## WHAT IS BEING ASKED:
Wherever the string "agent" turns up in the data, copy the whole line.

[Stored items]
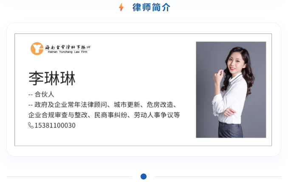Image resolution: width=288 pixels, height=182 pixels.
Task: Click the Hainan Yunchang Law Firm text
Action: pos(68,52)
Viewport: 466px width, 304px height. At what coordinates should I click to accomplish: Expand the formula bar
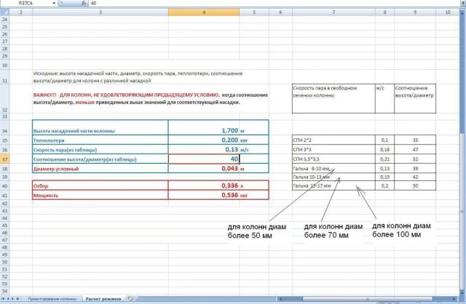462,4
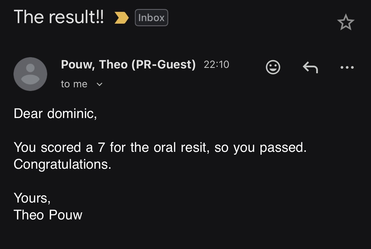The width and height of the screenshot is (371, 249).
Task: Tap the sender's grey profile avatar
Action: (x=30, y=74)
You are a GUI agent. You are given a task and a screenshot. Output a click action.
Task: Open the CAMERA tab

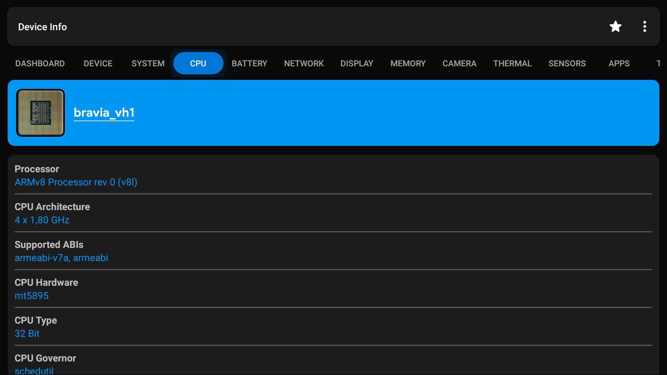460,64
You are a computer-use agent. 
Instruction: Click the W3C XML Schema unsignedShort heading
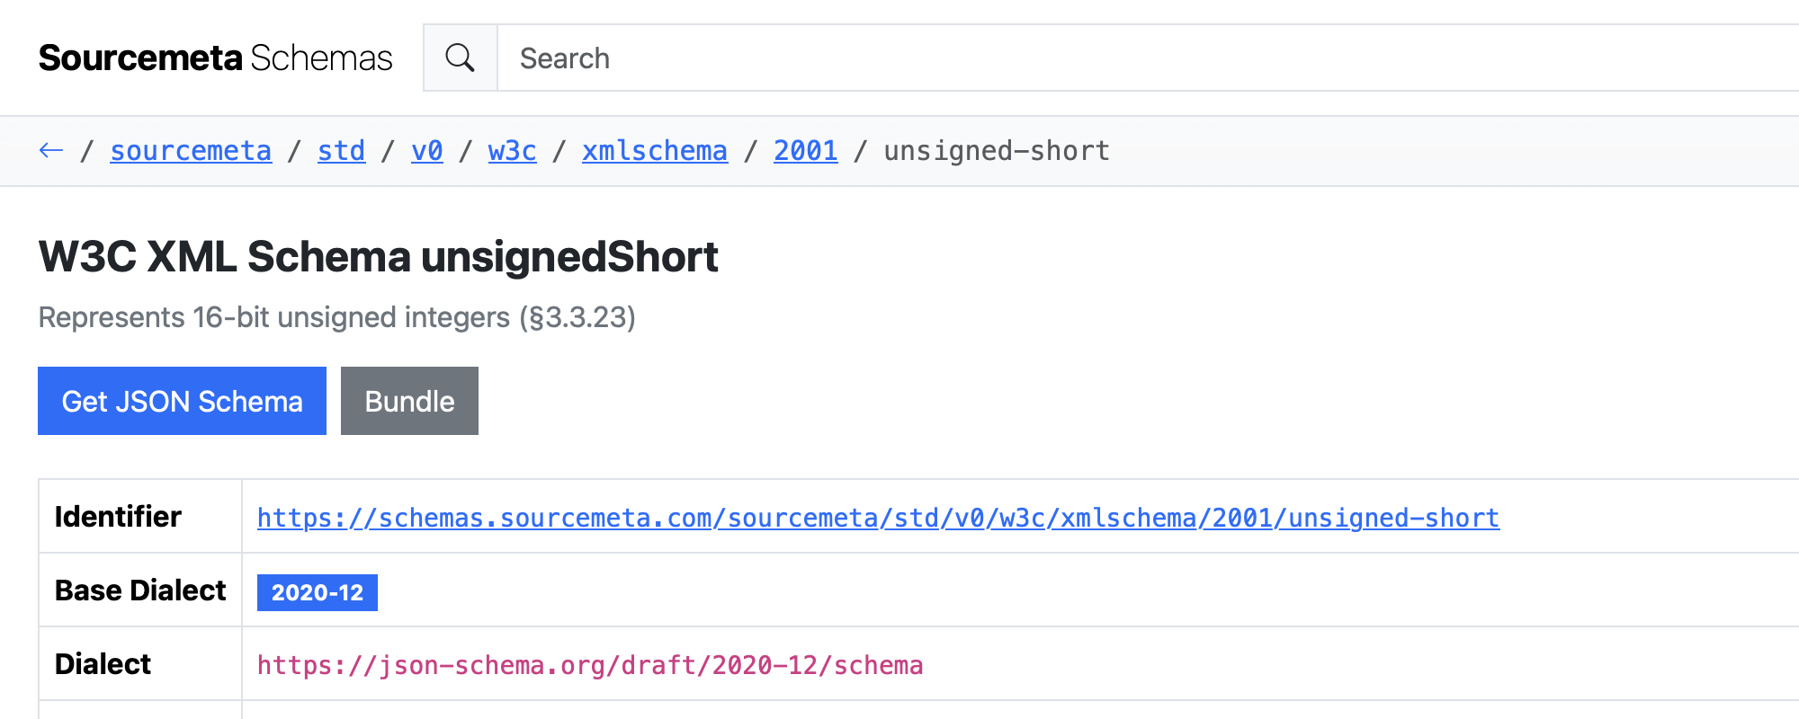[378, 257]
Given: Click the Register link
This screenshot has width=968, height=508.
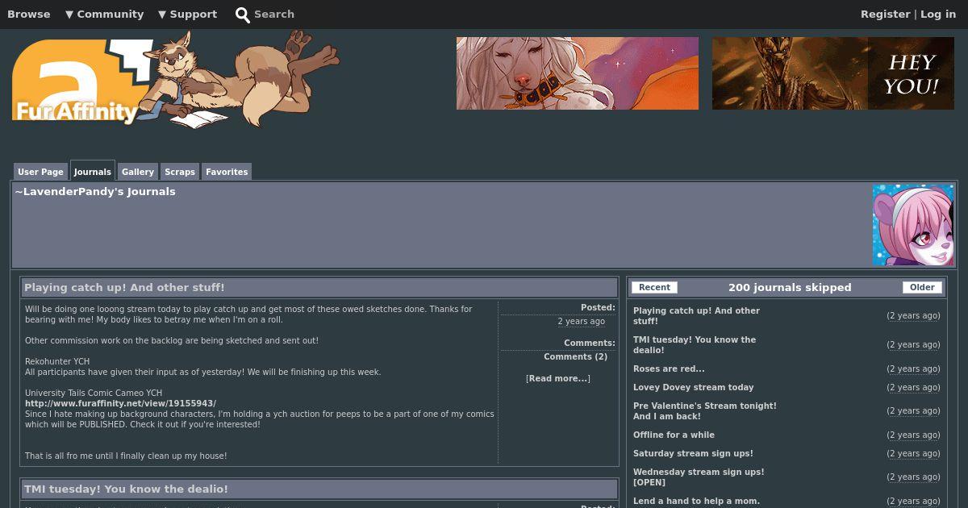Looking at the screenshot, I should (x=885, y=14).
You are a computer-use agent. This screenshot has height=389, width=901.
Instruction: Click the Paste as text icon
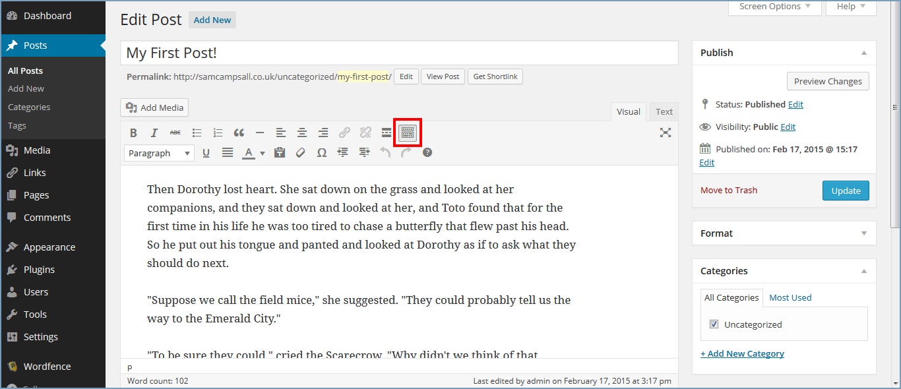pos(279,152)
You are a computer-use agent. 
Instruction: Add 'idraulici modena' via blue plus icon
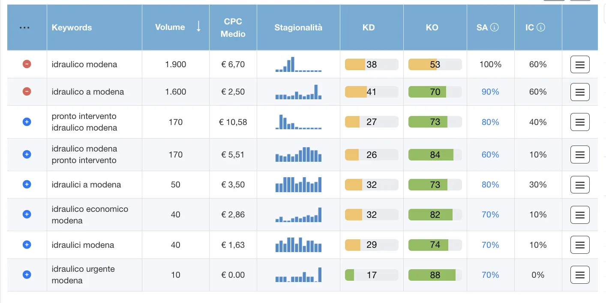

## TASK ANSWER:
You are a GUI agent. You are given a task and a screenshot. Output a click action.
You are a computer-use agent. 
You are a computer-use agent. This screenshot has height=389, width=901.
You are a computer-use agent. 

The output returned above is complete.